> **YOUR INSTRUCTIONS**
From start to end, print the entire listing below exactly.
----------------
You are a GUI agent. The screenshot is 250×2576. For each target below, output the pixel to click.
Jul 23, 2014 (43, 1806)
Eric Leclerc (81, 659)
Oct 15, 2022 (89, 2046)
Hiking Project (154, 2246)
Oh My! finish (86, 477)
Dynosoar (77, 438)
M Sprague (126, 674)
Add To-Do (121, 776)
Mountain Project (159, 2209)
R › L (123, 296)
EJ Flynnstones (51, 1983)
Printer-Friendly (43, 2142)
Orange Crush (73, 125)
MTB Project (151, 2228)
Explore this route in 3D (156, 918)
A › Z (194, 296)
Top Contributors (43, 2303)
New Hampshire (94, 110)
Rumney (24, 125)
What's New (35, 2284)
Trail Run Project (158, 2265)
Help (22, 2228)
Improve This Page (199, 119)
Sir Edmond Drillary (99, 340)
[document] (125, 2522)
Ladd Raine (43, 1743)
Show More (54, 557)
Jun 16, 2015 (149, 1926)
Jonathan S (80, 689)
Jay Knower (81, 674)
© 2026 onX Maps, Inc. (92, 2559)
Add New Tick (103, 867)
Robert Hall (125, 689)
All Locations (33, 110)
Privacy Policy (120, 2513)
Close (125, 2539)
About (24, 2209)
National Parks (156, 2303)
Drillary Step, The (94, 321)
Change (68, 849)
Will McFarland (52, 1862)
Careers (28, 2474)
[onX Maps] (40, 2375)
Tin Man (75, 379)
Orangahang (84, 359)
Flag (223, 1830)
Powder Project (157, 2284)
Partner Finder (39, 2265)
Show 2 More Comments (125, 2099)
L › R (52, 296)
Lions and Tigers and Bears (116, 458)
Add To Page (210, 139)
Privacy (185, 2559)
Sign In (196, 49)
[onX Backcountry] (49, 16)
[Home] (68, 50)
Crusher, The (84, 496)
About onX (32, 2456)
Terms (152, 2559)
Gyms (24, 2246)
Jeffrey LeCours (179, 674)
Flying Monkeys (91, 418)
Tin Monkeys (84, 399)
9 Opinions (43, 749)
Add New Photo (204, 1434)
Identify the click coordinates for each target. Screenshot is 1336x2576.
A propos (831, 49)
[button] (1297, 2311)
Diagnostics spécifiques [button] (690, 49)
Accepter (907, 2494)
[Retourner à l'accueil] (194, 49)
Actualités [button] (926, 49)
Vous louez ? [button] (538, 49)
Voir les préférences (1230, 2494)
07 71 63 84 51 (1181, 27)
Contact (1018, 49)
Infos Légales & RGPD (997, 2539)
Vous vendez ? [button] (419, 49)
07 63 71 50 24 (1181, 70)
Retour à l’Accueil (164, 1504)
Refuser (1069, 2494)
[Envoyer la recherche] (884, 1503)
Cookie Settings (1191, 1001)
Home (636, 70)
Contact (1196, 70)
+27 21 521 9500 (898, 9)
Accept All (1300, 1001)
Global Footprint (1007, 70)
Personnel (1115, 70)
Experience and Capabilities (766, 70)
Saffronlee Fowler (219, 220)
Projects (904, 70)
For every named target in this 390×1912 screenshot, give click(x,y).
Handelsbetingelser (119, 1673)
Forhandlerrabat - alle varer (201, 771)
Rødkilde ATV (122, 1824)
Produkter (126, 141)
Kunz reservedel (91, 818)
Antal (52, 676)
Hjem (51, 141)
----------------
> **RESPONSE AREA**
You are a GUI agent. The screenshot is 250×2576. For each target below, output the pixel to click.
Jul 23, 2014 (43, 1806)
Eric Leclerc (81, 659)
Oct 15, 2022 (89, 2046)
Hiking Project (154, 2246)
Oh My! finish (86, 477)
Dynosoar (77, 438)
M Sprague (126, 674)
Add To-Do (121, 776)
Mountain Project (159, 2209)
R › L (123, 296)
EJ Flynnstones (51, 1983)
Printer-Friendly (43, 2142)
Orange Crush (73, 125)
MTB Project (151, 2228)
Explore this route in 3D (156, 918)
A › Z (194, 296)
Top Contributors (43, 2303)
New Hampshire (94, 110)
Rumney (24, 125)
What's New (35, 2284)
Trail Run Project (158, 2265)
Help (22, 2228)
Improve This Page (199, 119)
Sir Edmond Drillary (99, 340)
[document] (125, 2522)
Ladd Raine (43, 1743)
Show More (54, 557)
Jun 16, 2015 (149, 1926)
Jonathan S (80, 689)
Jay Knower (81, 674)
© 2026 onX Maps, Inc. (92, 2559)
Add New Tick (103, 867)
Robert Hall (125, 689)
All Locations (33, 110)
Privacy Policy (120, 2513)
Close (125, 2539)
About (24, 2209)
National Parks (156, 2303)
Drillary Step, The (94, 321)
Change (68, 849)
Will McFarland (52, 1862)
Careers (28, 2474)
[onX Maps] (40, 2375)
Tin Man (75, 379)
Orangahang (84, 359)
Flag (223, 1830)
Powder Project (157, 2284)
Partner Finder (39, 2265)
Show 2 More Comments (125, 2099)
L › R (52, 296)
Lions and Tigers and Bears (116, 458)
Add To Page (210, 139)
Privacy (185, 2559)
Sign In (196, 49)
[onX Backcountry] (49, 16)
[Home] (68, 50)
Crusher, The (84, 496)
About onX (32, 2456)
Terms (152, 2559)
Gyms (24, 2246)
Jeffrey LeCours (179, 674)
Flying Monkeys (91, 418)
Tin Monkeys (84, 399)
9 Opinions (43, 749)
Add New Photo (204, 1434)
Identify the click coordinates for each target. Screenshot is 1336x2576.
A propos (831, 49)
[button] (1297, 2311)
Diagnostics spécifiques [button] (690, 49)
Accepter (907, 2494)
[Retourner à l'accueil] (194, 49)
Actualités [button] (926, 49)
Vous louez ? [button] (538, 49)
Voir les préférences (1230, 2494)
07 71 63 84 51 (1181, 27)
Contact (1018, 49)
Infos Légales & RGPD (997, 2539)
Vous vendez ? [button] (419, 49)
07 63 71 50 24 (1181, 70)
Retour à l’Accueil (164, 1504)
Refuser (1069, 2494)
[Envoyer la recherche] (884, 1503)
Cookie Settings (1191, 1001)
Home (636, 70)
Contact (1196, 70)
+27 21 521 9500 (898, 9)
Accept All (1300, 1001)
Global Footprint (1007, 70)
Personnel (1115, 70)
Experience and Capabilities (766, 70)
Saffronlee Fowler (219, 220)
Projects (904, 70)
For every named target in this 390×1912 screenshot, give click(x,y).
Handelsbetingelser (119, 1673)
Forhandlerrabat - alle varer (201, 771)
Rødkilde ATV (122, 1824)
Produkter (126, 141)
Kunz reservedel (91, 818)
Antal (52, 676)
Hjem (51, 141)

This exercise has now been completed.